Né à Gand en 1852, décédé à Schaerbeek en 1915. Ecrivain et poète d’expression néerlandaise qui vécut à Schaerbeek. Il fut aussi prêtre et fonctionnaire. Publia des recueils de chansons très populaires. Fondateur de la revue Nederlandsche dicht-en kunsthalle. Habitait avenue Dailly 129 à Schaerbeek.

COOSEMANS Joseph (rue)

Né à Bruxelles en 1828, décédé à Schaerbeek en 1904. Artiste peintre romantique et autodidacte qui créa, avec Hippolyte Boulenger, l’Ecole de Tervuren. Spécialiste de la reproduction de paysages forestiers et sous-bois. Travailla beaucoup en Campine et à Schaerbeek. Fut également clerc de notaire puis secrétaire communal à Tervuren et à Duisbourg. Etait domicilié à Schaerbeek, rue Dupont 81.

CORBEAU (rue du)

Autre exemple de traduction erronée : les dénominations flamandes anciennes Hannekesweg et Eksterweg désignent en effet la pie et non le corbeau.

CORNET DE GREZ Ferdinand (rue)

Né à Bruxelles en 1797, décédé à Bruxelles en 1869. Il fut aussi membre du Congrès National (1834-1837) et bourgmestre de Tourneppe (1827-1868). La rue est tracée en 1827 sur des terrains appartenant au comte Cornet de Grez, d’où son nom.

COTEAUX (rue des)

Le long du Maelbeek, sur le Wijngaerdberg, existaient jadis des vignobles appartenant à Charles le Téméraire.

COUROUBLE Léopold (rue)

Né à Bruxelles en 1861, décédé à Bruxelles en 1937. Ecrivain belge d’expression française, fondateur du roman bruxellois.
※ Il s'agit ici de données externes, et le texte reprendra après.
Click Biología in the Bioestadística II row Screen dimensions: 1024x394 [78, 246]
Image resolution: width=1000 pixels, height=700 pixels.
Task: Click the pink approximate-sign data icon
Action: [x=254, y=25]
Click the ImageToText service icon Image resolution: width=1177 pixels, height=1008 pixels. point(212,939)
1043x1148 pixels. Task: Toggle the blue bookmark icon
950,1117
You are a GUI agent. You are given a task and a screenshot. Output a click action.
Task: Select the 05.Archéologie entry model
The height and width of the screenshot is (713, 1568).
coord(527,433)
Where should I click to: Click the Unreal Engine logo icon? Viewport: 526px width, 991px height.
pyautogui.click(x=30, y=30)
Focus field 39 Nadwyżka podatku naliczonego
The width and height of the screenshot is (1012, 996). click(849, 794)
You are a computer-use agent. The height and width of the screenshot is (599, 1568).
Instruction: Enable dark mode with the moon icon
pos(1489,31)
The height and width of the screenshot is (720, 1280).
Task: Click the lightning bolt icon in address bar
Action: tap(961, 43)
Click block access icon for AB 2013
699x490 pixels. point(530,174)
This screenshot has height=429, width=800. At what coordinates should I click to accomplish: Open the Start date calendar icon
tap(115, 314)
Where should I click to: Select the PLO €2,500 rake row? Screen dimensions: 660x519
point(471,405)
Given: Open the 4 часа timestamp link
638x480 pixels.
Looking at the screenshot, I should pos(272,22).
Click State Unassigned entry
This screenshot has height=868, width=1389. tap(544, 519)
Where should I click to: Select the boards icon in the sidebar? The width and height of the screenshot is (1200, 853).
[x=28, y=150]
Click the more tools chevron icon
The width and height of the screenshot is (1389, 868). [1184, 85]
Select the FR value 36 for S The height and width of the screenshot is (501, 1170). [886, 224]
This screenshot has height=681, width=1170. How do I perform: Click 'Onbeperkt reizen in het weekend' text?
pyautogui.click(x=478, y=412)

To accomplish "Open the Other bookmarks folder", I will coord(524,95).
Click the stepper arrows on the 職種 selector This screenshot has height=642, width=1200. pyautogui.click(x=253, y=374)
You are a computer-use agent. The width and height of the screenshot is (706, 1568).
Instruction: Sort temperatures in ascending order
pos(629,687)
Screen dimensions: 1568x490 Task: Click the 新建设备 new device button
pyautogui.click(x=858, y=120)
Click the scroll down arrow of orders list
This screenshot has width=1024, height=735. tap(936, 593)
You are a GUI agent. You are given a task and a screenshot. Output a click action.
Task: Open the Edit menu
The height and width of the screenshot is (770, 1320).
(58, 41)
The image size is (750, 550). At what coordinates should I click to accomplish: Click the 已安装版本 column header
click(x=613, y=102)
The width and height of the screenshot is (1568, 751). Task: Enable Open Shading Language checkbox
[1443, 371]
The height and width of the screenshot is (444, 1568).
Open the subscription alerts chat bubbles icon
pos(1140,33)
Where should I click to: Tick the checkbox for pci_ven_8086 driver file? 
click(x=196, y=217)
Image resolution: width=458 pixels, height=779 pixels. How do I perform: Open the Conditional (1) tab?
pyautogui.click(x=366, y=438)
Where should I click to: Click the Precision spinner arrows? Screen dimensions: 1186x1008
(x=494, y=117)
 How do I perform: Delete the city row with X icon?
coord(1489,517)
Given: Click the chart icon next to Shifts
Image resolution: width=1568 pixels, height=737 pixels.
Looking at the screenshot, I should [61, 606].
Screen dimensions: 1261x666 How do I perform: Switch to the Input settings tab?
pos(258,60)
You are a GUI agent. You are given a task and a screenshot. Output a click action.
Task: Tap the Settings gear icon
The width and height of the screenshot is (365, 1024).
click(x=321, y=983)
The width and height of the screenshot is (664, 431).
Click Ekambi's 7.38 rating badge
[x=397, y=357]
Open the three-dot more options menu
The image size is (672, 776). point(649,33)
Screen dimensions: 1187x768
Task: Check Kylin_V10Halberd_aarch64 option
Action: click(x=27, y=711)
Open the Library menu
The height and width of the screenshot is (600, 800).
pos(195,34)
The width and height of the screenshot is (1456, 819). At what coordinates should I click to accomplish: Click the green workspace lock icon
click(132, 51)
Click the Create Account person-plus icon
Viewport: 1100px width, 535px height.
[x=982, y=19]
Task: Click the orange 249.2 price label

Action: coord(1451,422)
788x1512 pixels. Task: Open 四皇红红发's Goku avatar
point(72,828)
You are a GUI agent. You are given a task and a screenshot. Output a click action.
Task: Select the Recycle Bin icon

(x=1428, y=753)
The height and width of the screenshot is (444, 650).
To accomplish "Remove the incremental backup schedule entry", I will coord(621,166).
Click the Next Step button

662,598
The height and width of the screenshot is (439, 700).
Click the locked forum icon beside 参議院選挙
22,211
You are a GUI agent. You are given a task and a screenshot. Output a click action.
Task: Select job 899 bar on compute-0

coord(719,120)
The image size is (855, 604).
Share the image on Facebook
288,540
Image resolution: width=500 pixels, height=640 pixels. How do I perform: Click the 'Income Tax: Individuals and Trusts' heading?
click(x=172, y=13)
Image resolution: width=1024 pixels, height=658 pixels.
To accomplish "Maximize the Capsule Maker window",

Ses livres abondent en tableaux des mœurs locales. Il oppose avec humour, dans son œuvre, le jargon bruxellois à un français des plus châtiés. Etait domicilié rue des Palais 139 à Schaerbeek.

COURTENS Frans (avenue)

Né à Termonde en 1854, décédé à Saint-Josse-ten-Noode en 1943. Artiste peintre belge " plein-airiste " de paysages, marines et figures, chef de file de l’Ecole de Termonde.

CREUSE (rue)

Cette rue rappelle que, comme la plupart des villages brabançons, Schaerbeek avait aussi son chemin creux, étroit et irrégulier.